What the task asks
Copy out the text of each item below word for word, without the pictures.

Records
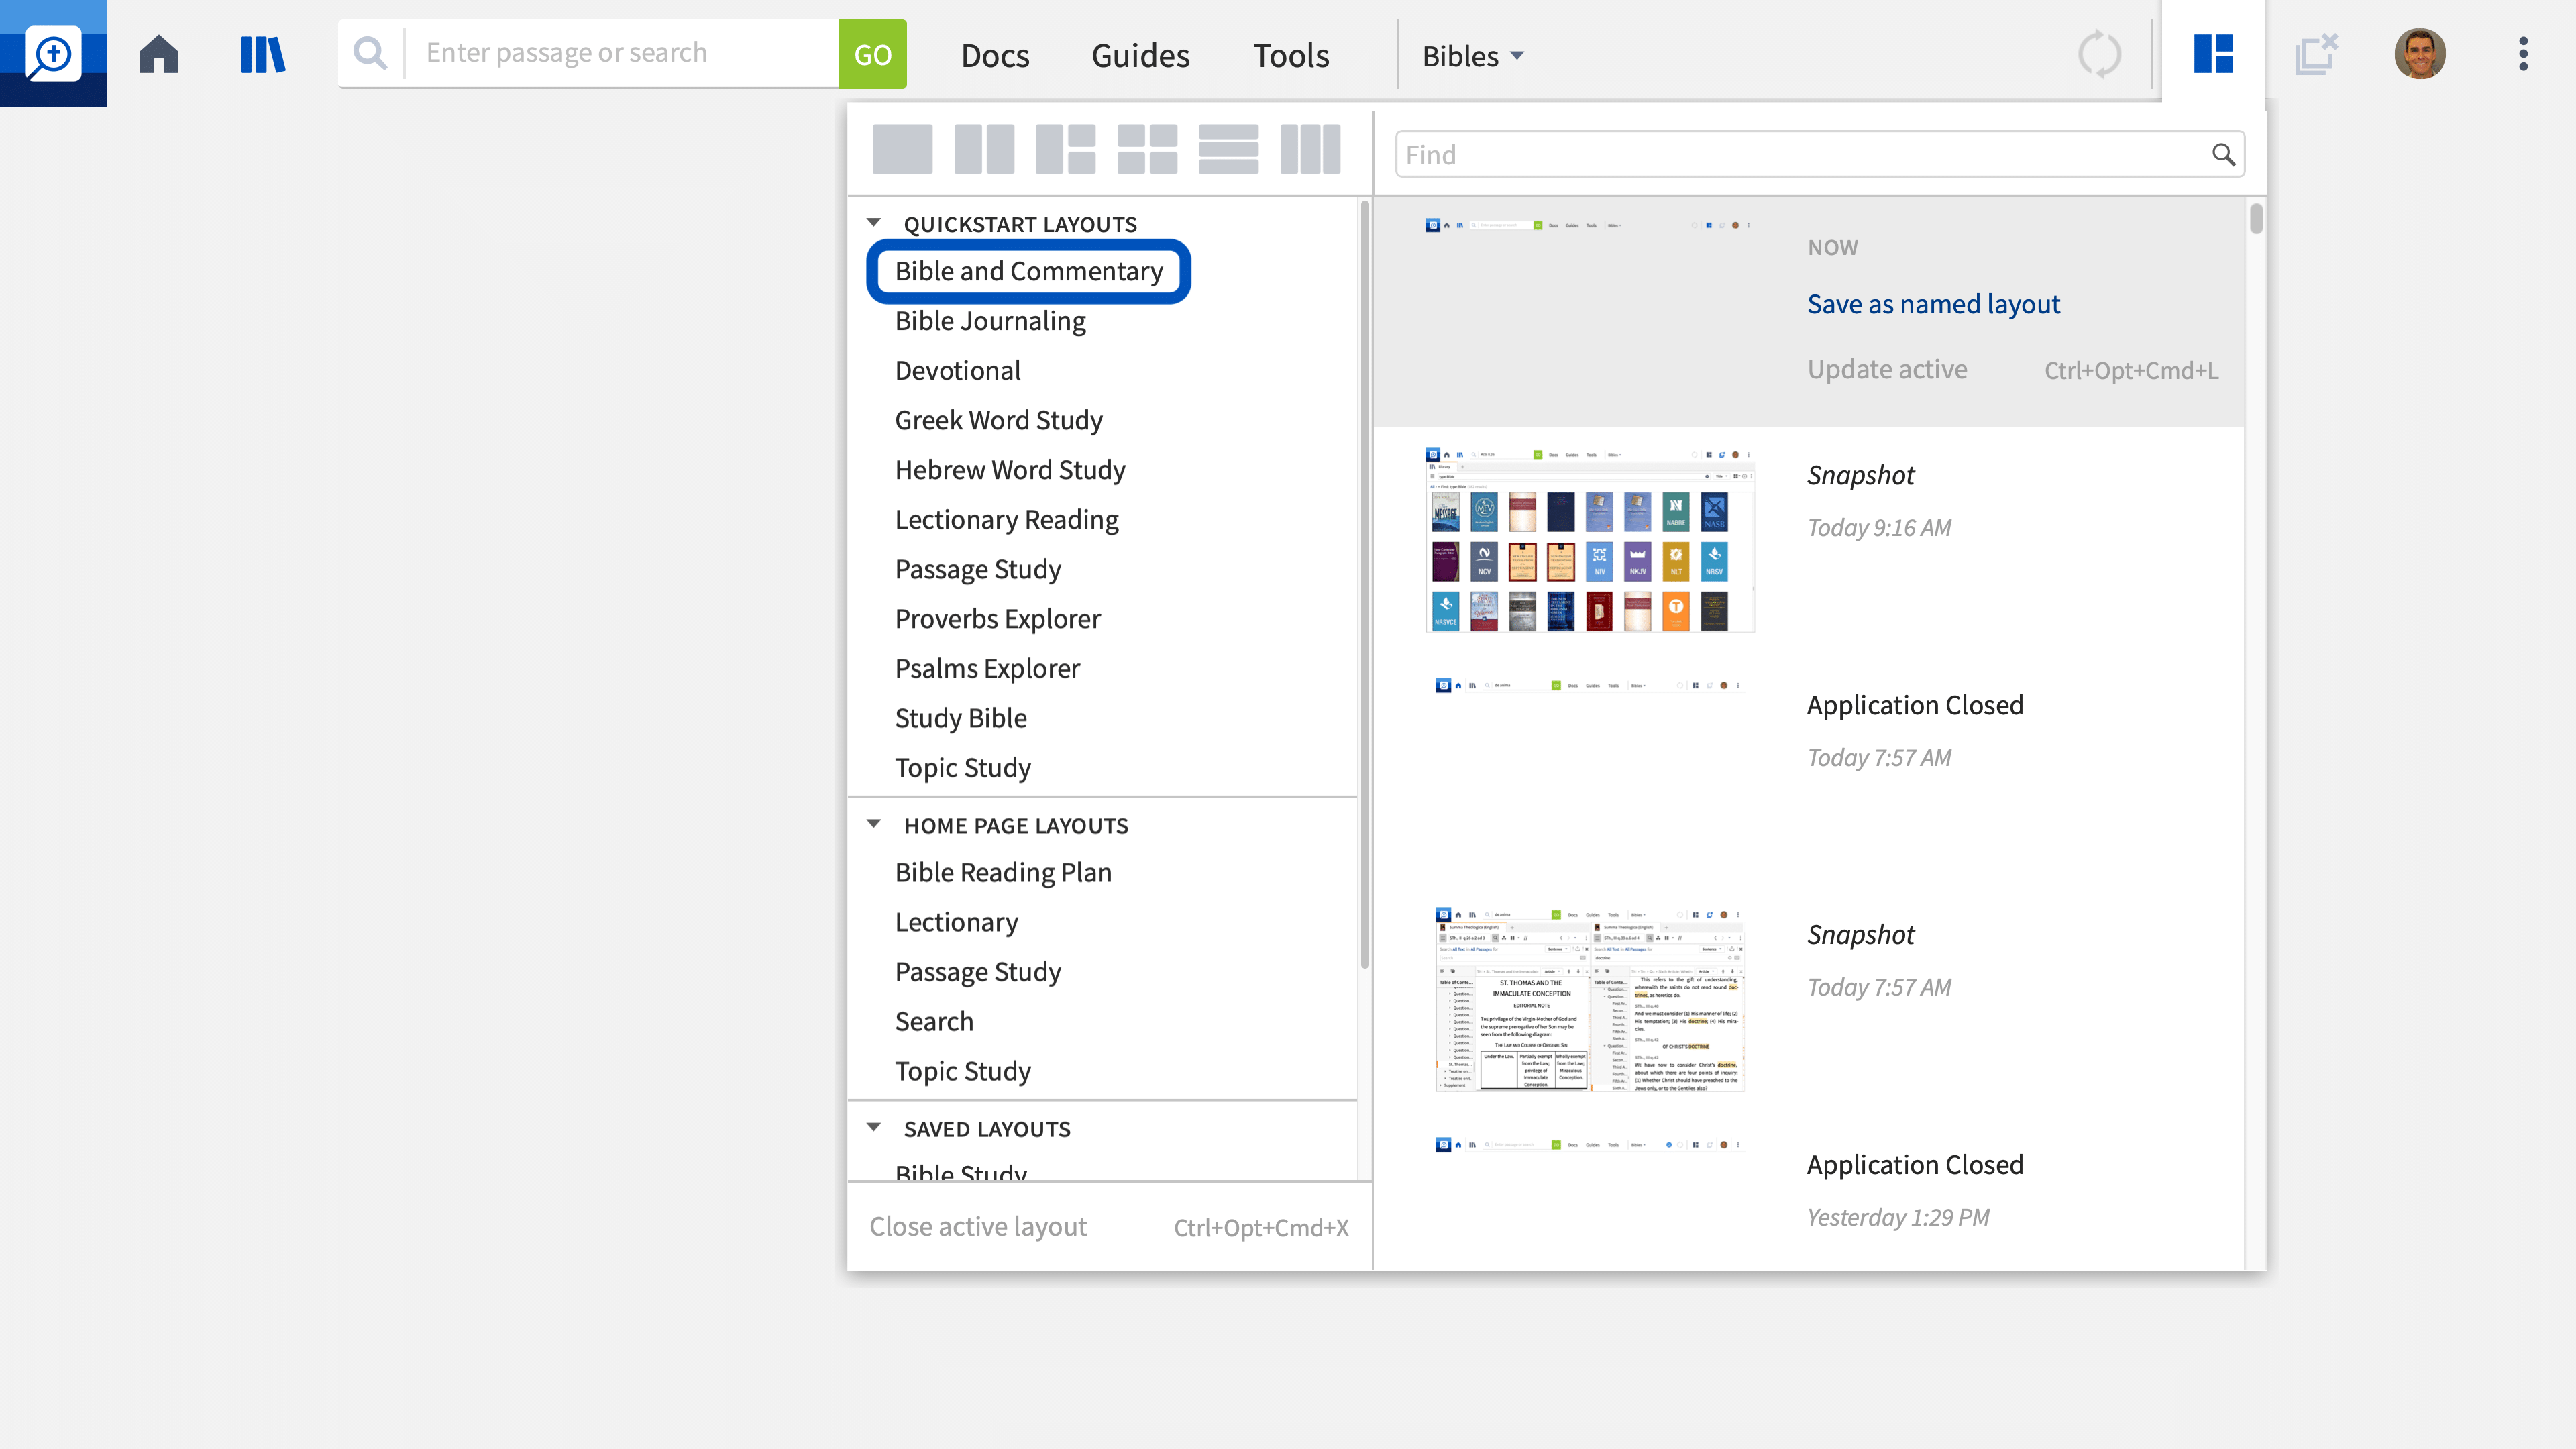The height and width of the screenshot is (1449, 2576).
Task: Click Save as named layout link
Action: pyautogui.click(x=1933, y=304)
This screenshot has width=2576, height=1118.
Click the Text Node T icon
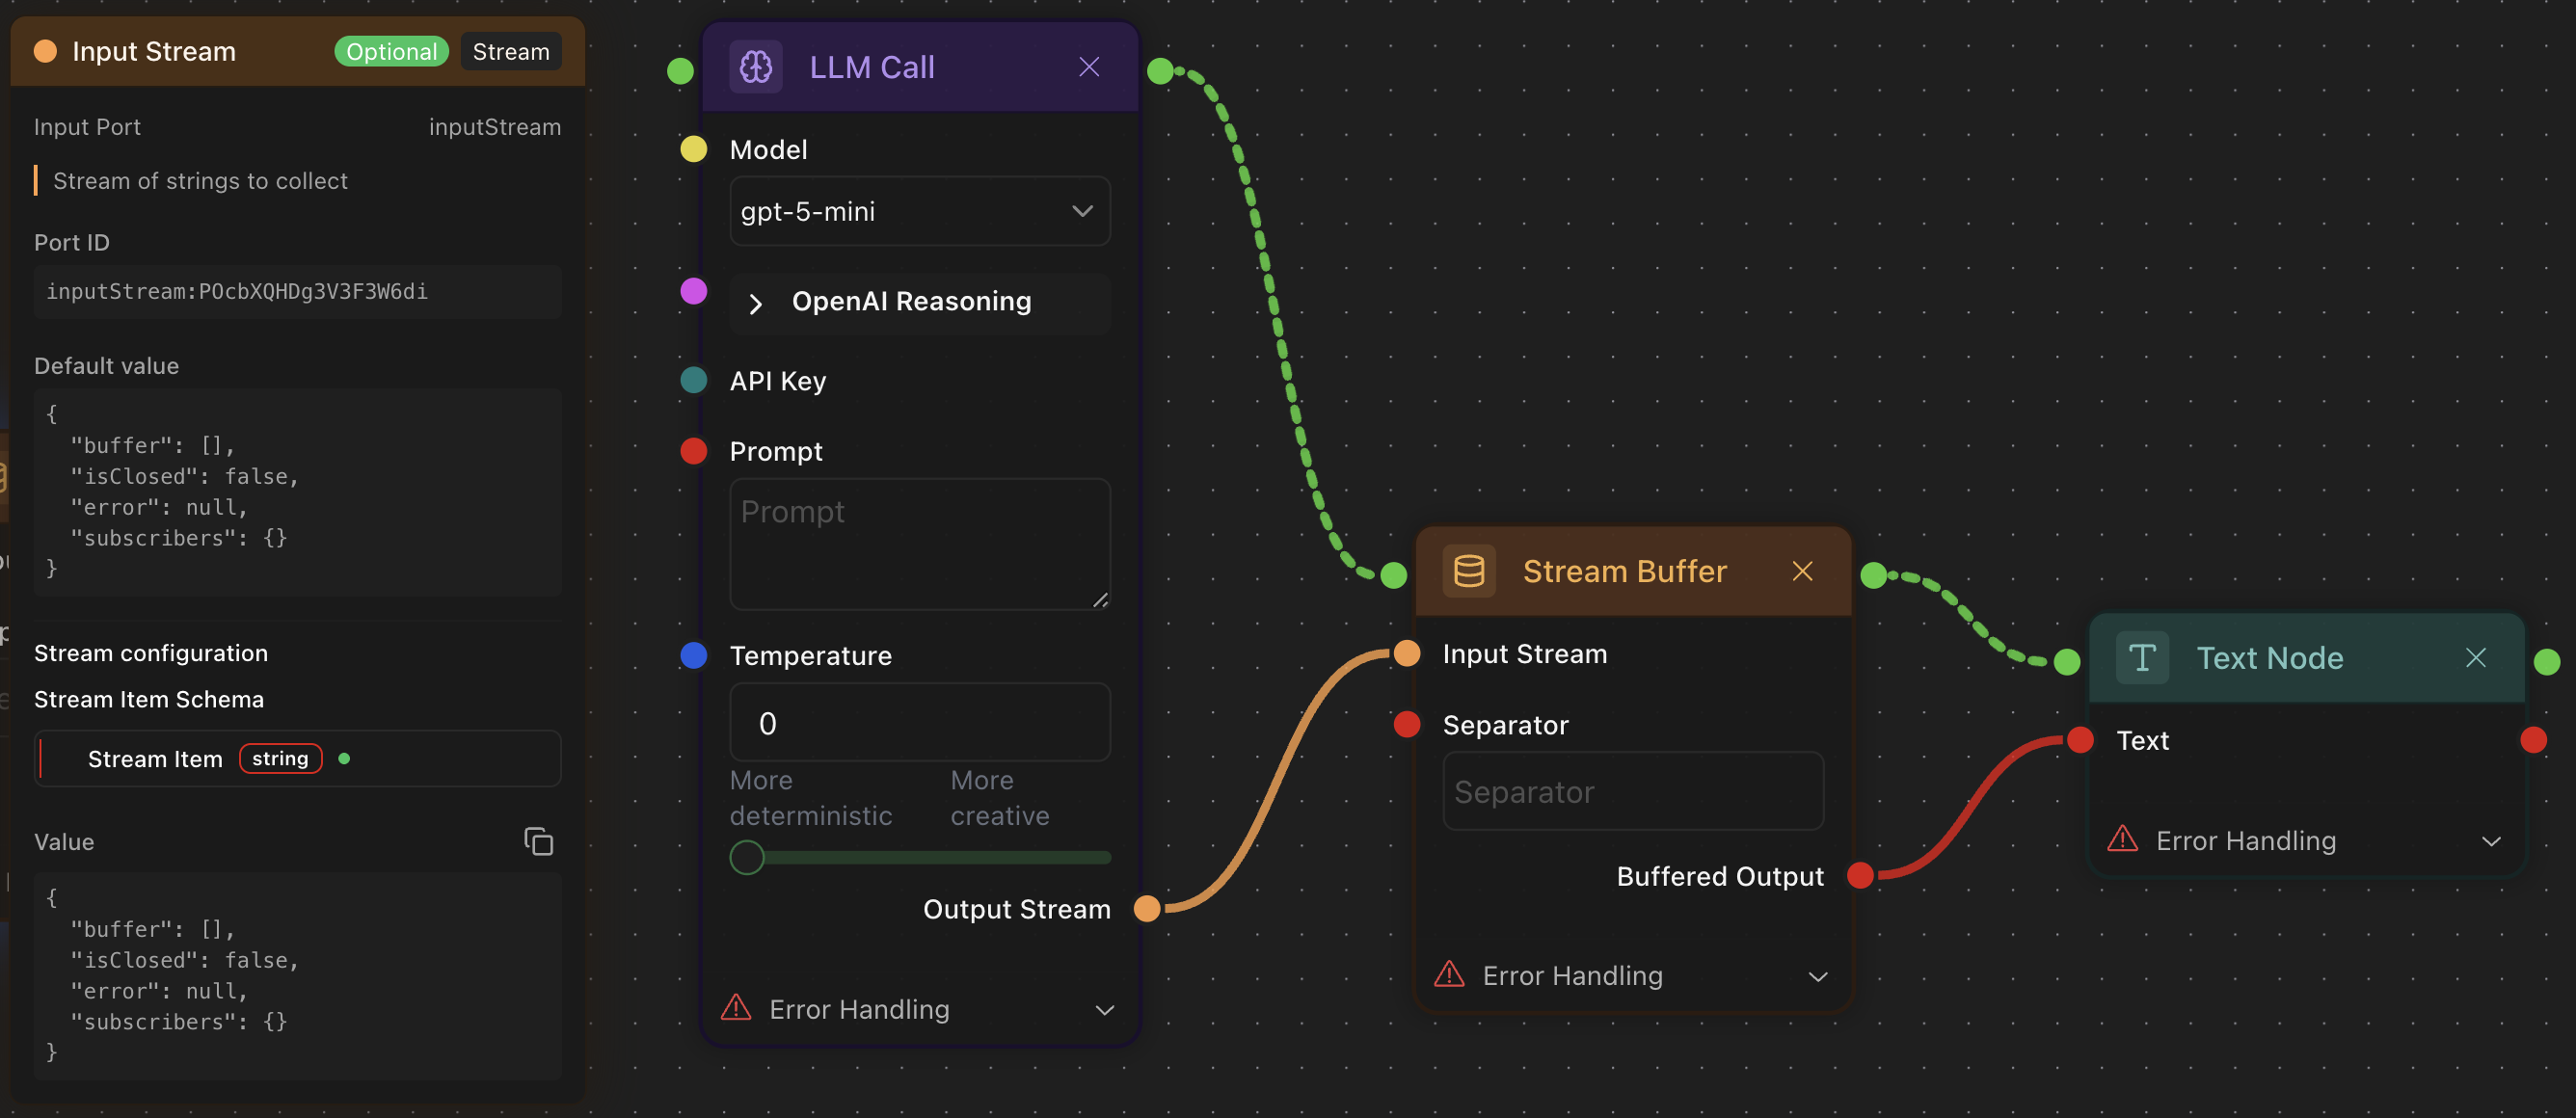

The completed task
The height and width of the screenshot is (1449, 2576).
Task: Click Save as named layout link
Action: pyautogui.click(x=1933, y=304)
This screenshot has width=2576, height=1118.
Click the Text Node T icon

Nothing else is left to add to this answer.